What is The New Yorker? I know it’s a great magazine and that it’s a tremendous source of pleasure in my life. But what exactly is it? This blog’s premise is that The New Yorker is a work of art, as worthy of comment and analysis as, say, Keats’s “Ode on a Grecian Urn.” Each week I review one or more aspects of the magazine’s latest issue. I suppose it’s possible to describe and analyze an entire issue, but I prefer to keep my reviews brief, and so I usually focus on just one or two pieces, to explore in each the signature style of its author. A piece by Nick Paumgarten is not like a piece by Jill Lepore, and neither is like a piece by Ian Frazier. One could not mistake Collins for Seabrook, or Bilger for Galchen, or Mogelson for Kolbert. Each has found a style, and it is that style that I respond to as I read, and want to understand and describe.

Thursday, June 26, 2025

Inspired Sentence #4

The land sharpens to a last dark-forested point, and beyond it the horizon widens into ocean and the co-motion of sky and water is lost in a white, grainy light, and there the river’s last trace is slow-vanishing spirals in the water, shallowing as they slip on; now just faint dints in the water’s pewter, now shined flat. 
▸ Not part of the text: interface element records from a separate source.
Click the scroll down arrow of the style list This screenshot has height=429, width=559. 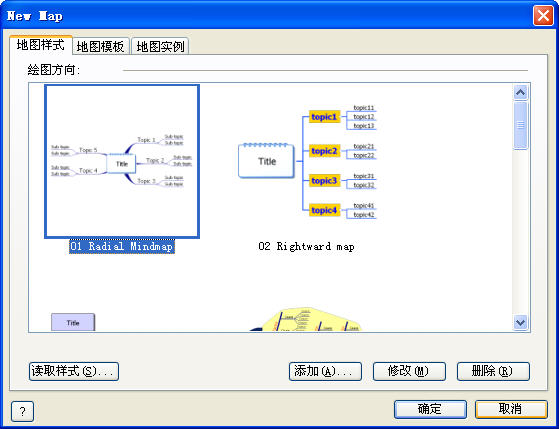point(520,322)
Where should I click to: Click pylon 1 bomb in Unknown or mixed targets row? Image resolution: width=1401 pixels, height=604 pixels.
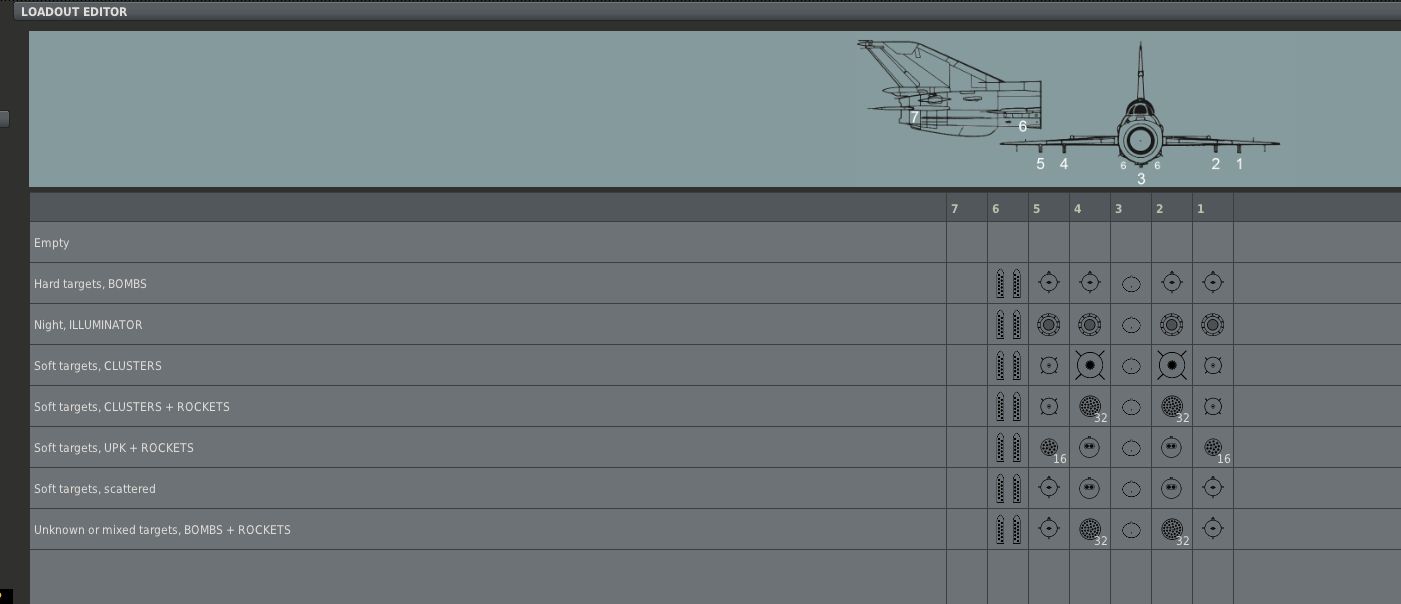(x=1212, y=528)
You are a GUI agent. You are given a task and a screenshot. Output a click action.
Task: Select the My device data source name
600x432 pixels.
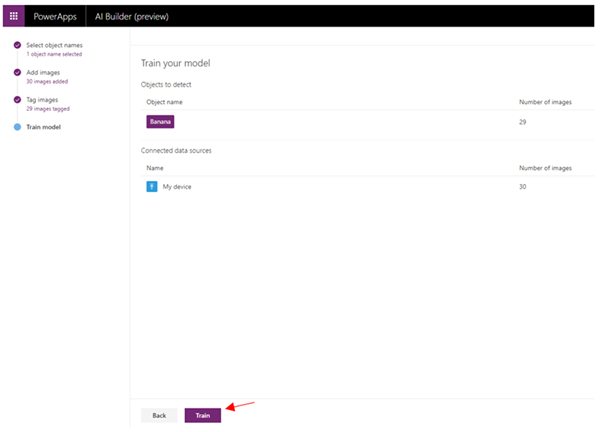(177, 187)
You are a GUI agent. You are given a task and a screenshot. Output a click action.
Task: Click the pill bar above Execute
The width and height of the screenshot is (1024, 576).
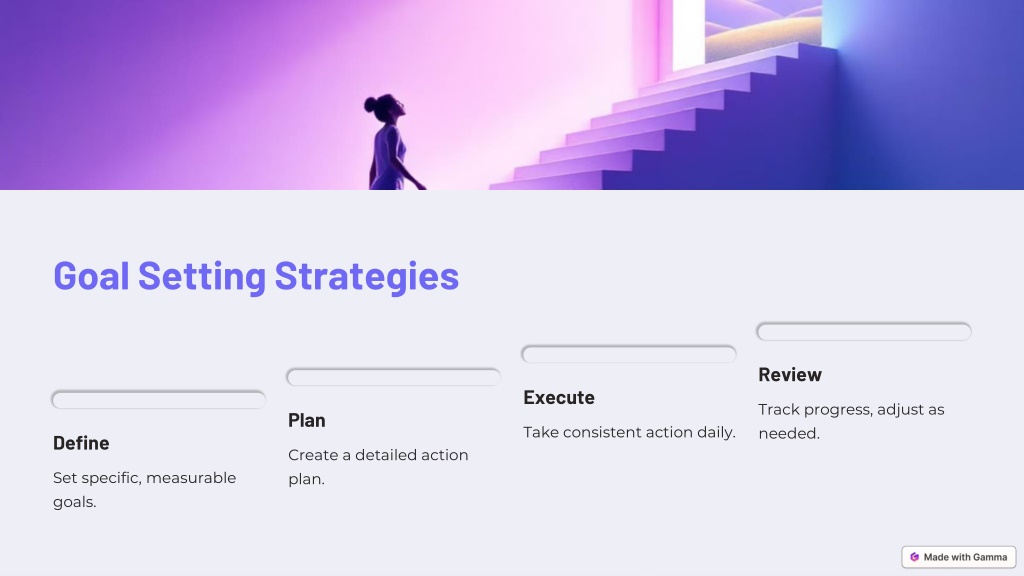click(x=629, y=354)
This is from Part III of Robert Macfarlane’s Is a River Alive? (2025), which I’m currently reading. Part III is called “The Living River.” It’s my favorite section of the book. It’s about a kayak trip that Macfarlane and four others take down the Mutehekau Shipu River in the Nitassinan territory of eastern Quebec. The above quotation is a description of the Mutehekau Shipu’s mouth, where it empties into the Gulf of St. Lawrence. Macfarlane is a superb describer. That “now just faint dints in the water’s pewter, now shined flat” is very fine.